BEGIN Source data

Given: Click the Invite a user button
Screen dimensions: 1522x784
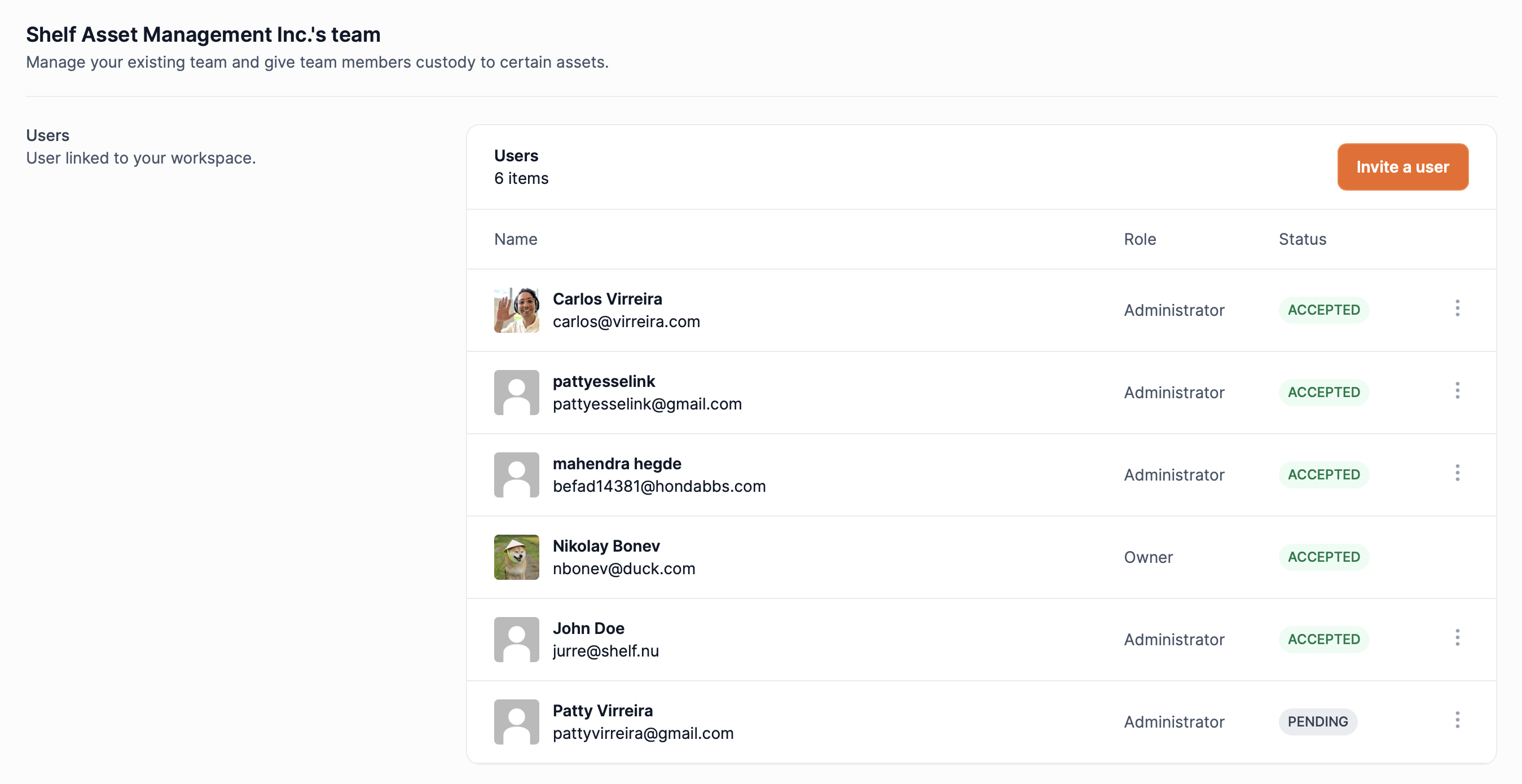Looking at the screenshot, I should pyautogui.click(x=1402, y=167).
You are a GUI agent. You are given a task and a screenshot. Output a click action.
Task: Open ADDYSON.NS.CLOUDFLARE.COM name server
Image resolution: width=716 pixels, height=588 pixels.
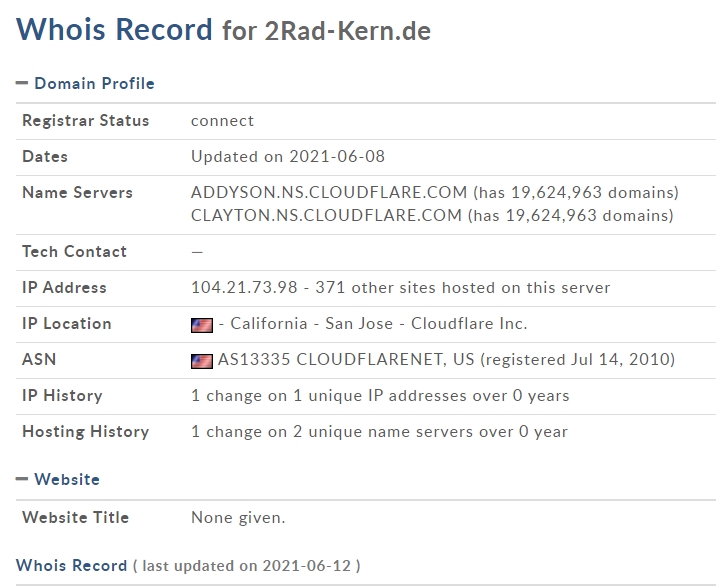(x=329, y=192)
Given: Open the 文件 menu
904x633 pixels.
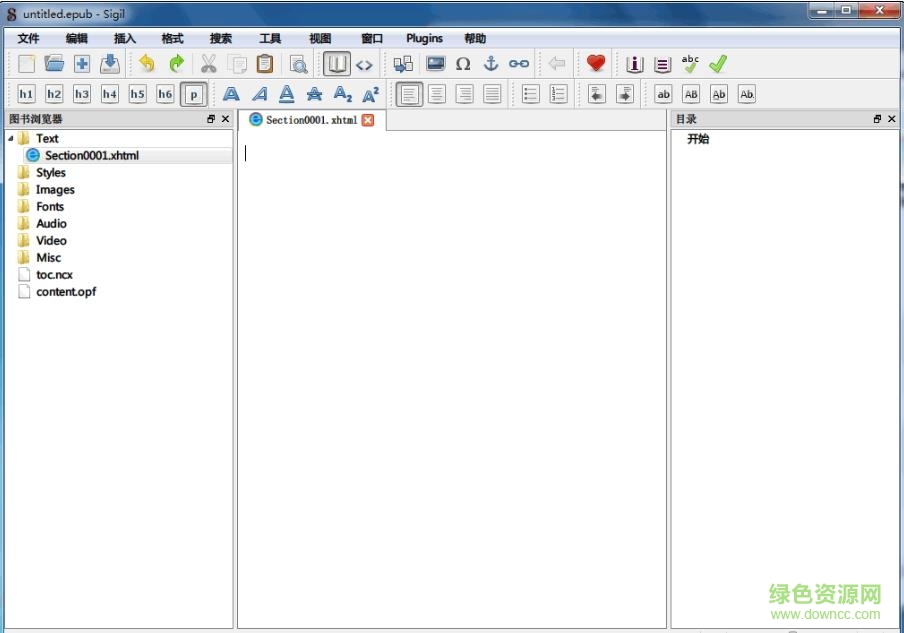Looking at the screenshot, I should click(x=28, y=38).
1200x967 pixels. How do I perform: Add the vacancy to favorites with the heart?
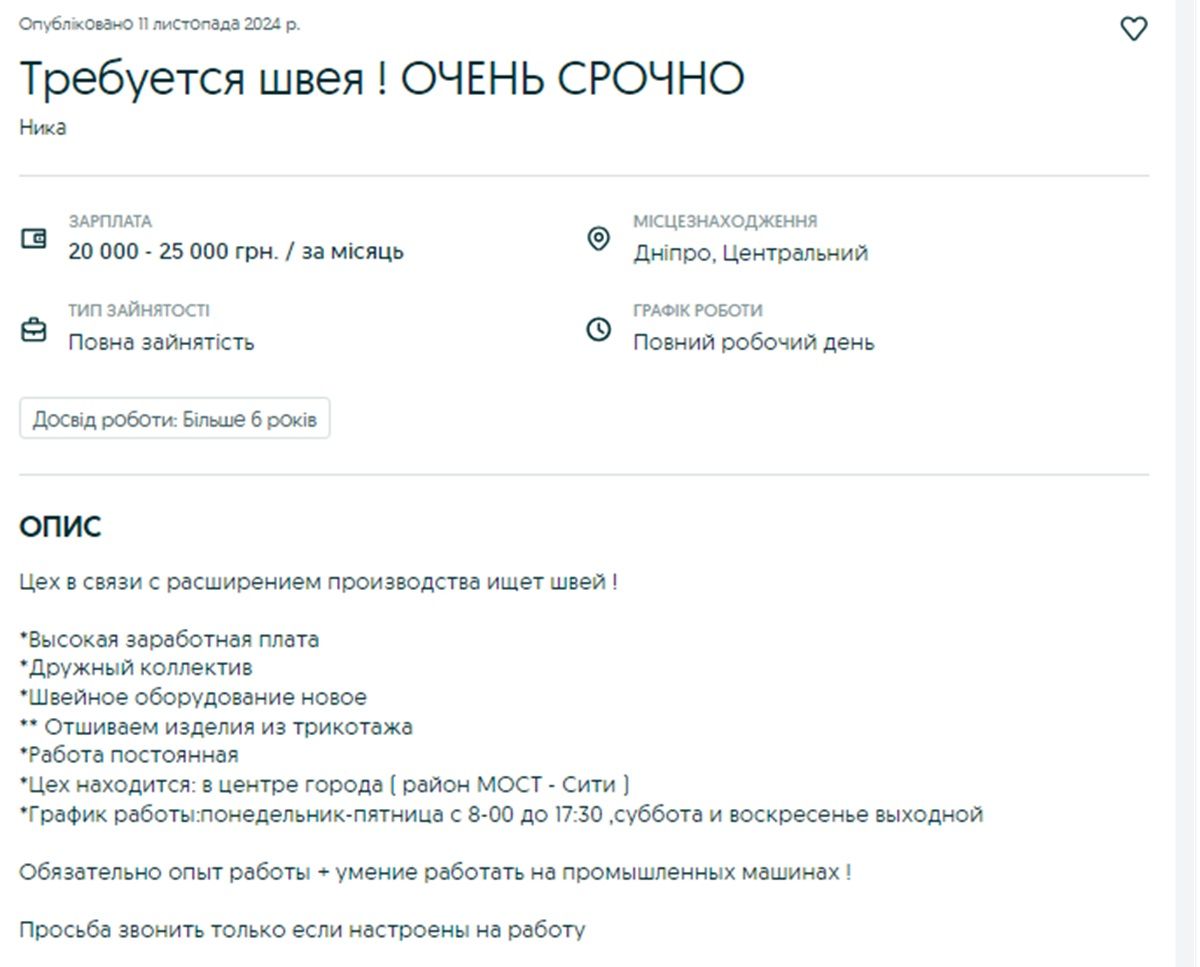(1133, 29)

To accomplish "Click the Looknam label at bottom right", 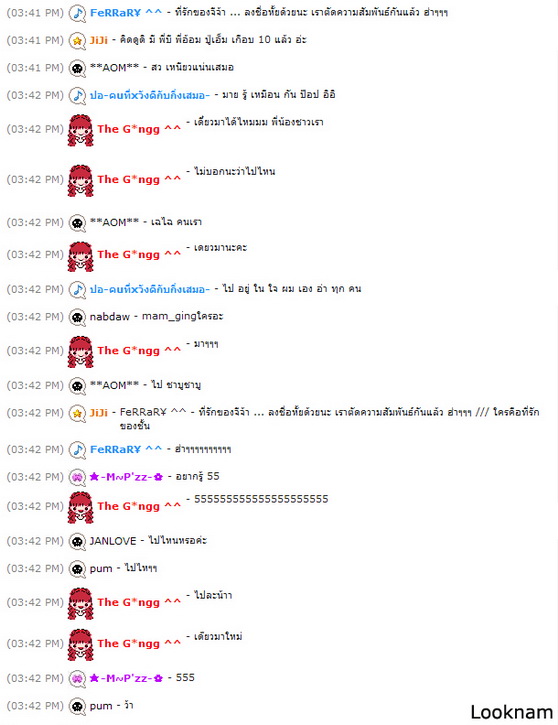I will point(512,713).
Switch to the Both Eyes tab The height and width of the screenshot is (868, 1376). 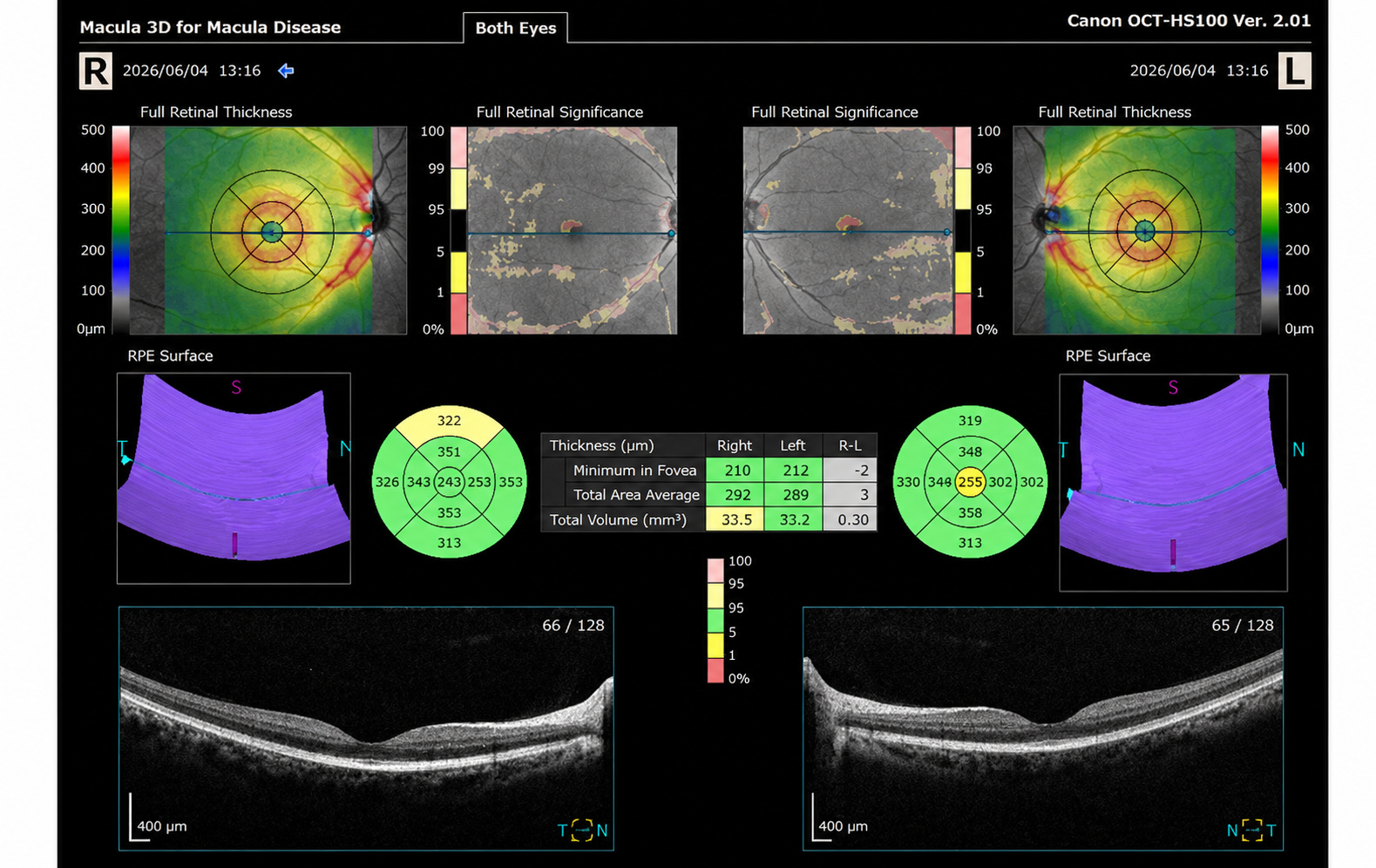coord(516,28)
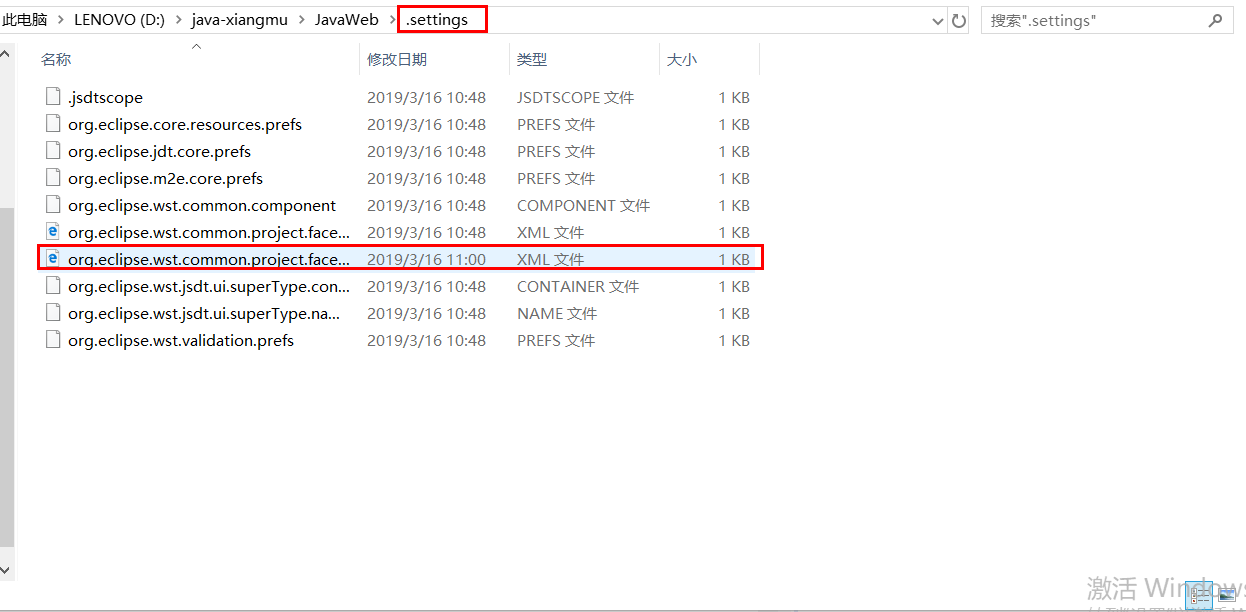Select the org.eclipse.wst.validation.prefs file

[180, 339]
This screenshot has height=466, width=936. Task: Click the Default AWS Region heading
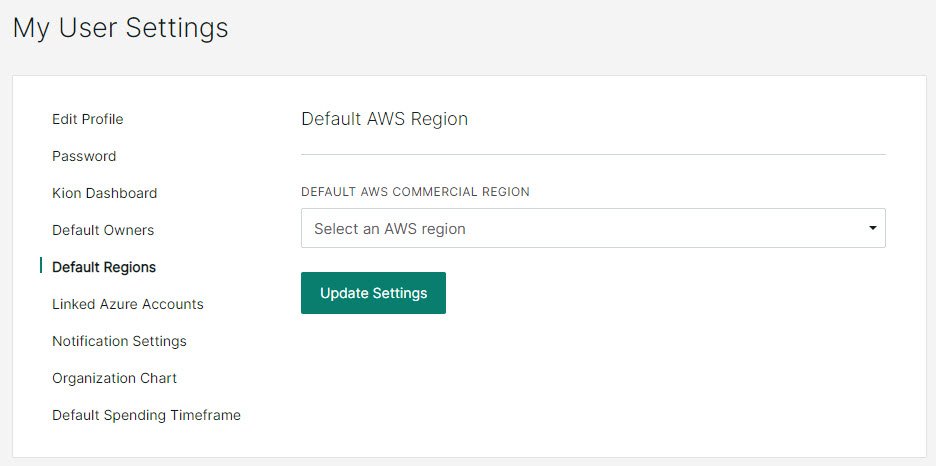(x=384, y=119)
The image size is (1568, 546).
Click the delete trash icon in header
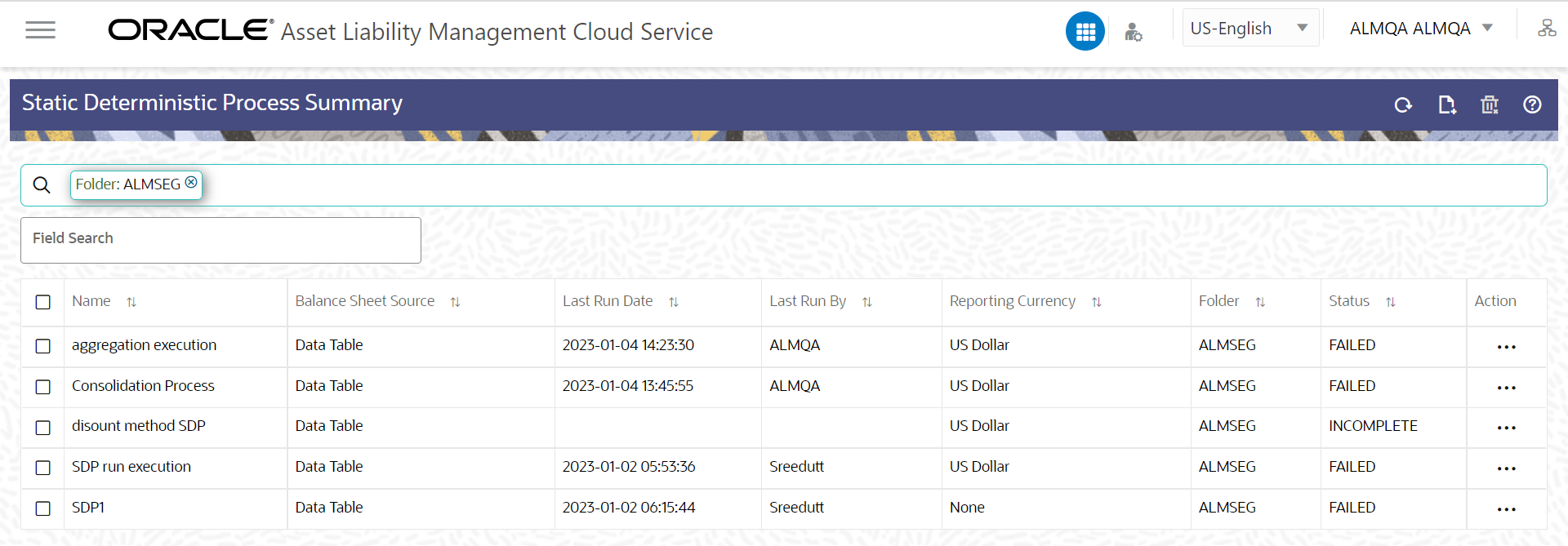click(x=1490, y=104)
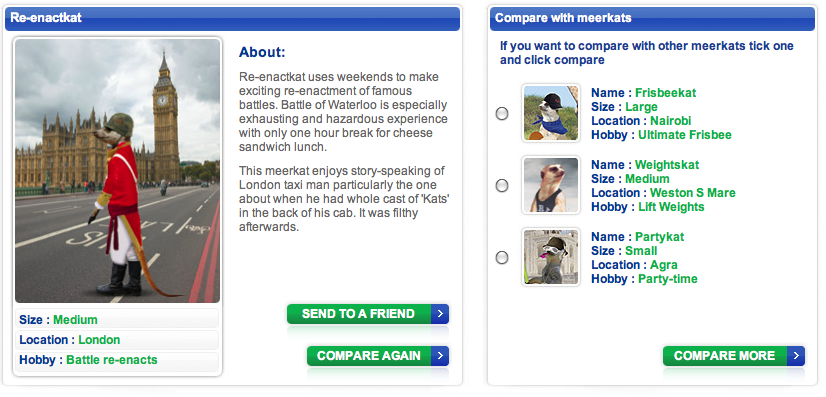Screen dimensions: 826x397
Task: Click the Location London info row
Action: tap(117, 340)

END Source data

Problem to solve
Begin at the line containing "The image size is (1568, 546)." and stop at the last line of the data. Repeat only those lines, exactly, and leave out the pictures.

Answer space
The image size is (1568, 546).
Click the delete trash icon in header
click(x=1490, y=104)
Screen dimensions: 826x397
Task: Click the Location London info row
Action: tap(117, 340)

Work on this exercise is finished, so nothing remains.